:: GIVEN INFORMATION ::

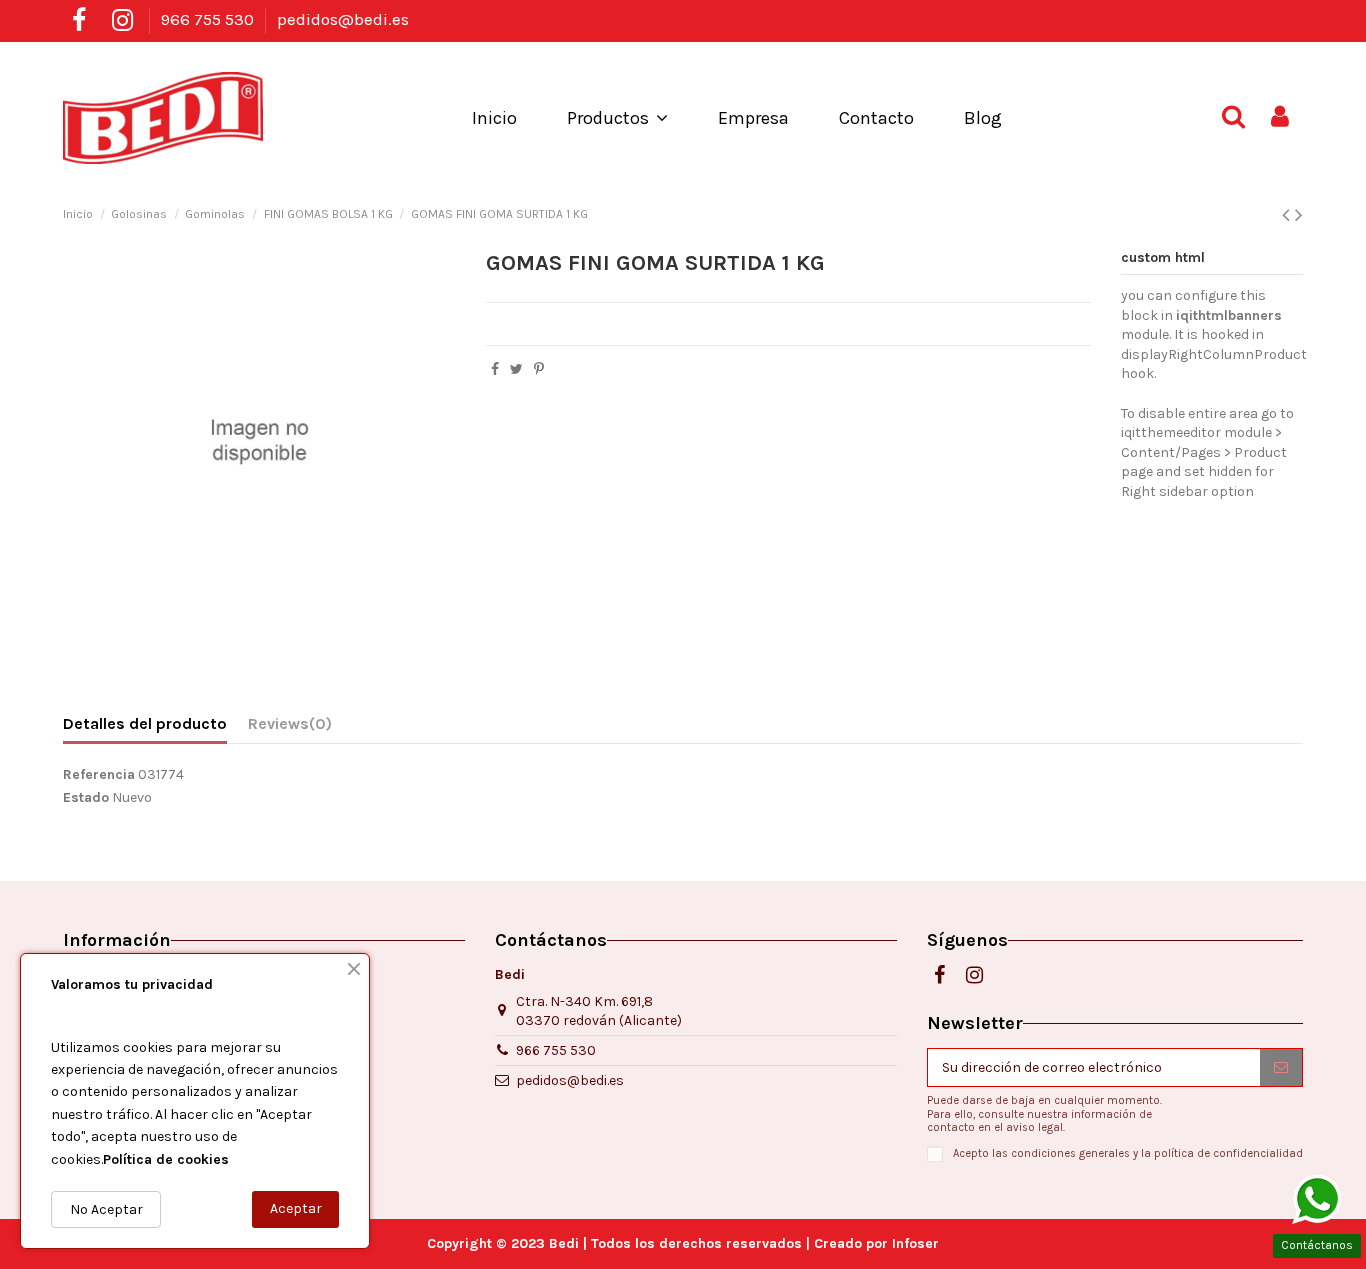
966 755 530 (209, 19)
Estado (86, 797)
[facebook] (79, 20)
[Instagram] (122, 20)
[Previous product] (1288, 215)
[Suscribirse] (1281, 1068)
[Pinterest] (539, 369)
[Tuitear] (516, 369)
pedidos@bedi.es (343, 19)
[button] (617, 118)
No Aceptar (106, 1209)
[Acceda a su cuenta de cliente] (1280, 117)
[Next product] (1299, 215)
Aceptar (296, 1208)
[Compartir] (495, 369)
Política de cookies (166, 1159)
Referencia (99, 774)
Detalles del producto (145, 723)
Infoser (915, 1243)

:::

(EXERCISE BRIEF)
Return the lines of the data above in full and exactly, with no pictures.

(SOLUTION TO THE PROBLEM)
966 755 530 (209, 19)
Estado (86, 797)
[facebook] (79, 20)
[Instagram] (122, 20)
[Previous product] (1288, 215)
[Suscribirse] (1281, 1068)
[Pinterest] (539, 369)
[Tuitear] (516, 369)
pedidos@bedi.es (343, 19)
[button] (617, 118)
No Aceptar (106, 1209)
[Acceda a su cuenta de cliente] (1280, 117)
[Next product] (1299, 215)
Aceptar (296, 1208)
[Compartir] (495, 369)
Política de cookies (166, 1159)
Referencia (99, 774)
Detalles del producto (145, 723)
Infoser (915, 1243)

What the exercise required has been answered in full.